If Scar-lip got too much of a head start, he’d never find it...which Jack could live with unless the drive to kill Vicky was still fixed in its dim brain. Seemed unlikely, but Jack couldn’t take the chance.
“You’re not seriously thinking of going after it.”
Jack shrugged. “Know somebody who’ll do it for me?”
“May I ask why?” Oz said.
“Take too long to tell. Let’s just leave it that Scar-lip and I go back a ways, and we’ve got some unfinished business.”
Oz stared at him a moment, then turned and began walking back toward his trailer.
“Come with me. Perhaps I can help.”
Jack doubted that, but followed and waited outside as Oz rummaged within his trailer. Finally he emerged holding something that looked like a Gameboy. He tapped a series of buttons, eliciting a beep, then handed it to Jack.
“This will lead you to the rakosh.”
Jack checked out the thing: a small screen with a blip of green light blinking slowly in one corner. He rotated his body and the blip moved.
“This is the rakosh? What’d you do- rig it with a Lojack?”
“In a way. I have electronic tell-tales on our animals. Occasionally one gets loose and I’ve found this to be an excellent way to track them. Most of them are irreplaceable.”
“Yeah. Not too many two-headed goats wandering around.”

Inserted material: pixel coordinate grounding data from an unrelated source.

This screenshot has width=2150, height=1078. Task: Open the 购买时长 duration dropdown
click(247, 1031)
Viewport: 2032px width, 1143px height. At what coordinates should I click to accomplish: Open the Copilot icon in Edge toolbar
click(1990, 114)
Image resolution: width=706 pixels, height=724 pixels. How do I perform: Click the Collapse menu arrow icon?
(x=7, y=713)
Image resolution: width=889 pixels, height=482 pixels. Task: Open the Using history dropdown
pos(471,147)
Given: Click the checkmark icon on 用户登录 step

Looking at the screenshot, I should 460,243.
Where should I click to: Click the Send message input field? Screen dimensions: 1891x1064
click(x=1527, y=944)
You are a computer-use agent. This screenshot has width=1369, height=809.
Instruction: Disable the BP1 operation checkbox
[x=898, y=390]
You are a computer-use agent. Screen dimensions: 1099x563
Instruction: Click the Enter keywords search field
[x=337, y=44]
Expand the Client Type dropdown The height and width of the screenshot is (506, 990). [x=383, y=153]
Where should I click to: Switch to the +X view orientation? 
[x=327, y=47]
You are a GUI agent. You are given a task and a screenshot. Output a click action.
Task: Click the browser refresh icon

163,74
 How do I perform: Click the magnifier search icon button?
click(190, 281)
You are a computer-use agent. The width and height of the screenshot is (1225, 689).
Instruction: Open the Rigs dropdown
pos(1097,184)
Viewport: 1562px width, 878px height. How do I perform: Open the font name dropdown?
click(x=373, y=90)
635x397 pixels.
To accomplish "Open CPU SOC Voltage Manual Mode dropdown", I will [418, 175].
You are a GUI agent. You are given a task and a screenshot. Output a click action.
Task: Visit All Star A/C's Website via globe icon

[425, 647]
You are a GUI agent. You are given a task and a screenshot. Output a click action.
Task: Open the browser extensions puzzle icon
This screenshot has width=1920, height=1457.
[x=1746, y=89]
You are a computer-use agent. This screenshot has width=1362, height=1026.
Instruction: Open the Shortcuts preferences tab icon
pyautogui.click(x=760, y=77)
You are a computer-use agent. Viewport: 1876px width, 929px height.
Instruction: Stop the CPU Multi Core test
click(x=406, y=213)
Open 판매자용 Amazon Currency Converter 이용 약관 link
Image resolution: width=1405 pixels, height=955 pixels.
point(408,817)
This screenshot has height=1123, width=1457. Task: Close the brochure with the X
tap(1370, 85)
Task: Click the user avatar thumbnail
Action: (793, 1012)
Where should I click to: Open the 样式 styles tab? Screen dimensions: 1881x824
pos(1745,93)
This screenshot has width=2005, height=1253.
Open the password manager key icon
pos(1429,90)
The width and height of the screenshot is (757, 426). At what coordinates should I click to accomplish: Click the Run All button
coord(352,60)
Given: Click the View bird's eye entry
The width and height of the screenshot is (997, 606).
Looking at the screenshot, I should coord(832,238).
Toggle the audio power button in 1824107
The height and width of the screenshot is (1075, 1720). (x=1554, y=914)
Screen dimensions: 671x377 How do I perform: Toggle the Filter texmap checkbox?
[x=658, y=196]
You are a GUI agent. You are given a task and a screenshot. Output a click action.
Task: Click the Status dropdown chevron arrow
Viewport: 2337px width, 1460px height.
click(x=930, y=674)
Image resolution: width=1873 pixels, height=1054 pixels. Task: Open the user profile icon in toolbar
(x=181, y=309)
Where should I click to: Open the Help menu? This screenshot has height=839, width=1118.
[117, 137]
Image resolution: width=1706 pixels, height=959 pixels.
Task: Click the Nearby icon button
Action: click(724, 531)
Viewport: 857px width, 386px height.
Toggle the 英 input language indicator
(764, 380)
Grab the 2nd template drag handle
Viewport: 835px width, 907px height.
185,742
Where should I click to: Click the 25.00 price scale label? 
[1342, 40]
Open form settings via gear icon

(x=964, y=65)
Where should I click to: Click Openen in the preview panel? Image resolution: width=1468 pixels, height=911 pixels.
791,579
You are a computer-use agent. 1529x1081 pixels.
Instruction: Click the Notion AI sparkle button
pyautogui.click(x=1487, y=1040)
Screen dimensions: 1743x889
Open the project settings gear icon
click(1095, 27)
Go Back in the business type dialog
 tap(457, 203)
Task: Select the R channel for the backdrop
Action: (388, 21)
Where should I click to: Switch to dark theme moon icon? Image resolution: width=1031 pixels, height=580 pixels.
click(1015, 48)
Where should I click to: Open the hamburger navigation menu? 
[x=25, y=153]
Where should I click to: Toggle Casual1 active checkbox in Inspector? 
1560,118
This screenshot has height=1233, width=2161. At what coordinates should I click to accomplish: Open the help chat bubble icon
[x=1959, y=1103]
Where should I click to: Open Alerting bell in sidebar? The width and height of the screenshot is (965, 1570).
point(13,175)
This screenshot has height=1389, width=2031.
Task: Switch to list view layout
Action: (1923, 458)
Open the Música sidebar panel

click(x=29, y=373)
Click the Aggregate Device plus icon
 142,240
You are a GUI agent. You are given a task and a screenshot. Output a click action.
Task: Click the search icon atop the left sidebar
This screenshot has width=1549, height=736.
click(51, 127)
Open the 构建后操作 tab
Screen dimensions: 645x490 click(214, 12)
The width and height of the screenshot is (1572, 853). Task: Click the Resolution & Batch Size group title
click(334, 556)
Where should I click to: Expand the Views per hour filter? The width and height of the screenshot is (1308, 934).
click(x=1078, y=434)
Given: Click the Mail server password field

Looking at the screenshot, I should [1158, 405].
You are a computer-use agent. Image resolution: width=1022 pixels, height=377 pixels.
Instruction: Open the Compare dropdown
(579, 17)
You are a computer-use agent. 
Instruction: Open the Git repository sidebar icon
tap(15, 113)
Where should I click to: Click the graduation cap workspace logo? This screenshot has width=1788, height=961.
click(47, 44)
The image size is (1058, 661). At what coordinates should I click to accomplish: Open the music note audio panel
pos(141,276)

“Correct. The range is only two miles, however. As you can see, the creature is still within range, but may not be for long. Operation is simple: Your position is center screen; if the blip is left of center, the creature is to the left of you; below center, it’s behind you, and so on. You track it by proceeding in whatever direction moves the blip closer to the center of the screen. When it reaches dead center, you’ll have found your rakosh. Or rather, it will have found you.”
Jack swiveled back and forth until the locator blip was at the top of the faintly glowing screen. He looked up and found himself facing the shadowy mass of trees west of the Parkway. Just as he’d feared: Scar-lip was in the pines.